Background: Although a number of studies have used survey data to examine the relationship between abortion and depression, none adjusted their estimates for pre-pregnancy depression. The purpose of this study was to test if abortion is associated with a different risk of major depression (MD) symptomatology than other pregnancy outcomes after adjusting for prior depression.
Material/methods: The current study used data from the Fragile Families and Child Wellbeing Study, a representative sample of women living in large US cities who recently gave birth. Participants were administered the Composite International Diagnostic Interview - Short Form (CIDI-SF) during the first and second follow-up interviews. Changes in depressive symptoms from the first to the second follow-up interviews were related to abortion and other pregnancy outcomes including giving birth and miscarriage.

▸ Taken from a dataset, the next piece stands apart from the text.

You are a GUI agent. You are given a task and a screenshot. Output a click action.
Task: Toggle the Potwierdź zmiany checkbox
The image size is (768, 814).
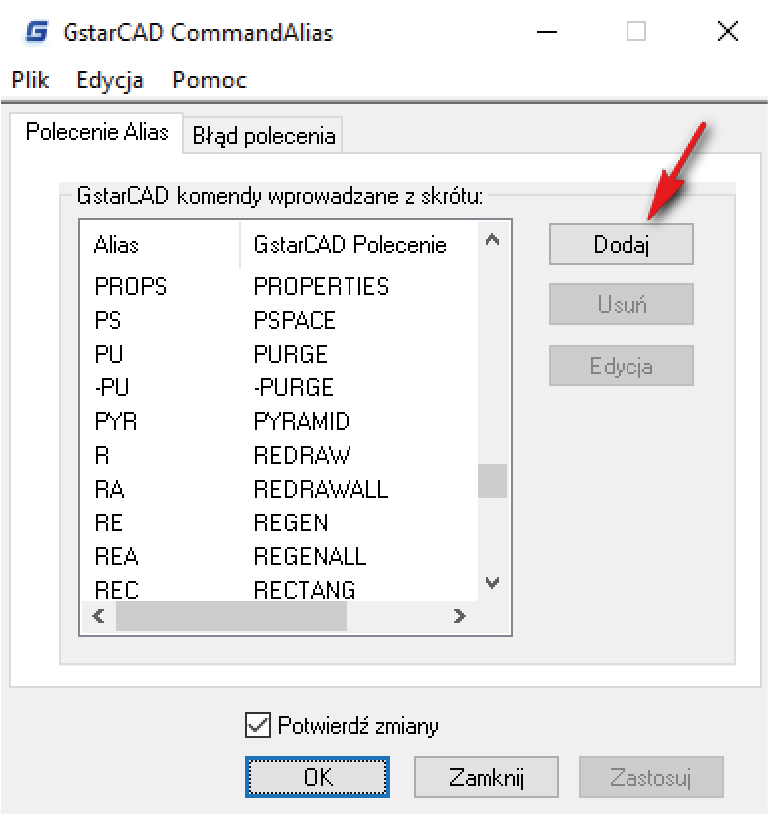coord(257,725)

Results: Women who had an abortion between the first and second follow-up interviews were almost twice as likely to have symptoms of MD as women who did not become pregnant. This difference could not be explained by factors such as race, ethnicity, age, education, household income, number of children, or prior depressive symptomatology. In fact, after adjusting for these factors, abortion was still associated with a more than two-fold increase in the likelihood of having depressive symptoms at second follow-up (OR=2.15, 95% CI: 1.01 to 4.57, p=0.047). Giving birth was associated with a statistically comparable increase in the likelihood of having the symptoms of MD.
Conclusions: The results suggest that the positive association between abortion and depressive symptoms cannot be explained by pre-pregnancy depression. Women who have an abortion are not at higher risk of MD than those who give birth.